#### PROBLEM TO WORK ON
Transcribe the full listing, keeping every word as it stands.

Segment Start: RECORDS FOR PROCESSING

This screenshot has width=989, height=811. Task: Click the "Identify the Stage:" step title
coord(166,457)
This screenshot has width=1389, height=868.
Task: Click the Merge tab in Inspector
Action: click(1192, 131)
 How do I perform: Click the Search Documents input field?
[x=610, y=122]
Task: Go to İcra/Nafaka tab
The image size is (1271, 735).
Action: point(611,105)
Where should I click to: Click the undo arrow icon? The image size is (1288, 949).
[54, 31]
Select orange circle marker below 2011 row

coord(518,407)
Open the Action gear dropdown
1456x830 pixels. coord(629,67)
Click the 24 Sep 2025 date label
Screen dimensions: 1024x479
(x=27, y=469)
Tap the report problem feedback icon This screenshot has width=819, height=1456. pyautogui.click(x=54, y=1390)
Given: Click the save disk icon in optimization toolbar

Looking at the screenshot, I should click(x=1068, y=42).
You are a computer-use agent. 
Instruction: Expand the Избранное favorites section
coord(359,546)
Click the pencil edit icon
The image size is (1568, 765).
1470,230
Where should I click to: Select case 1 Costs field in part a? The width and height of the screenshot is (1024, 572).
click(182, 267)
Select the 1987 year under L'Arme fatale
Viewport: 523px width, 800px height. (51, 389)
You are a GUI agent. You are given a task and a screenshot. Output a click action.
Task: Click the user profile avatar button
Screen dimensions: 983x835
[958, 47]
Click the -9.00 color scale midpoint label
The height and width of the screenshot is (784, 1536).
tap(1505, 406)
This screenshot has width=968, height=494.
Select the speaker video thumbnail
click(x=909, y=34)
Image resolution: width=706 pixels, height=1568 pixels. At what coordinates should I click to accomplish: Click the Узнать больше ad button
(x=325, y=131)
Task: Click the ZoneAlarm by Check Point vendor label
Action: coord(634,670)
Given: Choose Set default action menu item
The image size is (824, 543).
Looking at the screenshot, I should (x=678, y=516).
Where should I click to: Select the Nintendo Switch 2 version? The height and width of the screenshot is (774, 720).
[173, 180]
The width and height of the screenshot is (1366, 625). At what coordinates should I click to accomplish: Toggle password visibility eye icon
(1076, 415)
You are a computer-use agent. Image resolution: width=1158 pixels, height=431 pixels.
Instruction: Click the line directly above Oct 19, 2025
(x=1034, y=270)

Segment End: RECORDS FOR PROCESSING

#### SOLUTION
This screenshot has width=989, height=811. Task: Click the "Identify the Stage:" step title
coord(166,457)
This screenshot has width=1389, height=868.
Task: Click the Merge tab in Inspector
Action: click(1192, 131)
 How do I perform: Click the Search Documents input field?
[x=610, y=122]
Task: Go to İcra/Nafaka tab
The image size is (1271, 735).
Action: point(611,105)
Where should I click to: Click the undo arrow icon? The image size is (1288, 949).
[54, 31]
Select orange circle marker below 2011 row

coord(518,407)
Open the Action gear dropdown
1456x830 pixels. coord(629,67)
Click the 24 Sep 2025 date label
Screen dimensions: 1024x479
(x=27, y=469)
Tap the report problem feedback icon This screenshot has width=819, height=1456. pyautogui.click(x=54, y=1390)
Given: Click the save disk icon in optimization toolbar

Looking at the screenshot, I should click(x=1068, y=42).
You are a computer-use agent. 
Instruction: Expand the Избранное favorites section
coord(359,546)
Click the pencil edit icon
The image size is (1568, 765).
1470,230
Where should I click to: Select case 1 Costs field in part a? The width and height of the screenshot is (1024, 572).
click(182, 267)
Select the 1987 year under L'Arme fatale
Viewport: 523px width, 800px height. (51, 389)
You are a GUI agent. You are given a task and a screenshot. Output a click action.
Task: Click the user profile avatar button
Screen dimensions: 983x835
[958, 47]
Click the -9.00 color scale midpoint label
The height and width of the screenshot is (784, 1536).
tap(1505, 406)
This screenshot has width=968, height=494.
Select the speaker video thumbnail
click(x=909, y=34)
Image resolution: width=706 pixels, height=1568 pixels. At what coordinates should I click to accomplish: Click the Узнать больше ad button
(x=325, y=131)
Task: Click the ZoneAlarm by Check Point vendor label
Action: coord(634,670)
Given: Choose Set default action menu item
The image size is (824, 543).
Looking at the screenshot, I should (x=678, y=516).
Where should I click to: Select the Nintendo Switch 2 version? The height and width of the screenshot is (774, 720).
[173, 180]
The width and height of the screenshot is (1366, 625). At what coordinates should I click to accomplish: Toggle password visibility eye icon
(1076, 415)
You are a computer-use agent. Image resolution: width=1158 pixels, height=431 pixels.
Instruction: Click the line directly above Oct 19, 2025
(x=1034, y=270)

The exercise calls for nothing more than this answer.